Based on an expedient first-draft process, including emphasis on developing tools like the Unity Page, the 3-6-3, the Horizontal and brainstorming of setpieces, Writers Boot Camp estimates that a feature-length script can be readable by industry standards within six months, working at a part-time pace of ten hours per week.*
The ratio of tools work versus writing during the first-draft stage would be 80% tools and 20% writing. Once the tools have been established, then the subsequent rewriting stages would flip that ratio to 20% tools, primarily updating and brainstorming for particular issues, and 80% emphasis on writing pages.

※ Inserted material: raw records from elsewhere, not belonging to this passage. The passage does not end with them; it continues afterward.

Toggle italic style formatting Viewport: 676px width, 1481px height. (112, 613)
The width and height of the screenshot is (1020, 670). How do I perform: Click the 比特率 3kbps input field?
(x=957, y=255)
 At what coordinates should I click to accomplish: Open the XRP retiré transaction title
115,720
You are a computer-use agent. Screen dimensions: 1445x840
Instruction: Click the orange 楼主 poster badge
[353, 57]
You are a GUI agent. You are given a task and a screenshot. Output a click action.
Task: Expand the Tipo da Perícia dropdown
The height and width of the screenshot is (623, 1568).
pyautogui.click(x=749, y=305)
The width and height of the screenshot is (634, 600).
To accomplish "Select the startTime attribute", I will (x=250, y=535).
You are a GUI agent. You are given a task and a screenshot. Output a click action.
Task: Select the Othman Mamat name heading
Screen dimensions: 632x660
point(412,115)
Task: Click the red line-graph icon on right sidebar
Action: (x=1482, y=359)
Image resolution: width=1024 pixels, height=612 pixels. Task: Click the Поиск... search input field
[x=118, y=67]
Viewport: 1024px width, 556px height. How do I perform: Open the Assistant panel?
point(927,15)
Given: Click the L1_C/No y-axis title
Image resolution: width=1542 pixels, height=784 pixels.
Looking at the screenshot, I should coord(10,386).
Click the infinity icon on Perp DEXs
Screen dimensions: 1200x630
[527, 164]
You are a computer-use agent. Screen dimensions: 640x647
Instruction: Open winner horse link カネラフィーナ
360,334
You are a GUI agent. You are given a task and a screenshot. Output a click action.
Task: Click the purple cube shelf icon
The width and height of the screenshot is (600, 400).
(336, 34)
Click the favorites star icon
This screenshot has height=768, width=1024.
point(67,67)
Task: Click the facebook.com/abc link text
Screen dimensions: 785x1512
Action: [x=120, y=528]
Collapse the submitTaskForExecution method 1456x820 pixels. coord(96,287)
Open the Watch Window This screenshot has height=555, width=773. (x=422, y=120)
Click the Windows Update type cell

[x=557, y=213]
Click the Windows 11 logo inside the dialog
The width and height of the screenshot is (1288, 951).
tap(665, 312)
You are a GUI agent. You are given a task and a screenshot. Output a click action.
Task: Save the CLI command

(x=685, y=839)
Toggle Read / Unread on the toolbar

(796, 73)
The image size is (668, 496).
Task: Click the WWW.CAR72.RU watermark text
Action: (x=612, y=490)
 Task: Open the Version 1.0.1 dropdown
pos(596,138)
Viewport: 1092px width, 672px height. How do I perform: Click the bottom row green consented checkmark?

Of course, the rewriting stages are the primary portion of a Six-Month Full Development process, even with earnest tools development and preparation.
For television writers, the key to reducing this timeline is how quickly you master a working knowledge of the existing series you’re writing. While you may find the space to accomplish a rewrite a half-hour or hour-long script within the same period of time it may take to write a first-draft of a feature script, the campaign to study and intuit the conceits of a series can often take as long as the process of defining the original conceits of a feature. Unfortunately, learning the skill of breaking down the parameters and inner workings of existing movies and shows is not an overnight process.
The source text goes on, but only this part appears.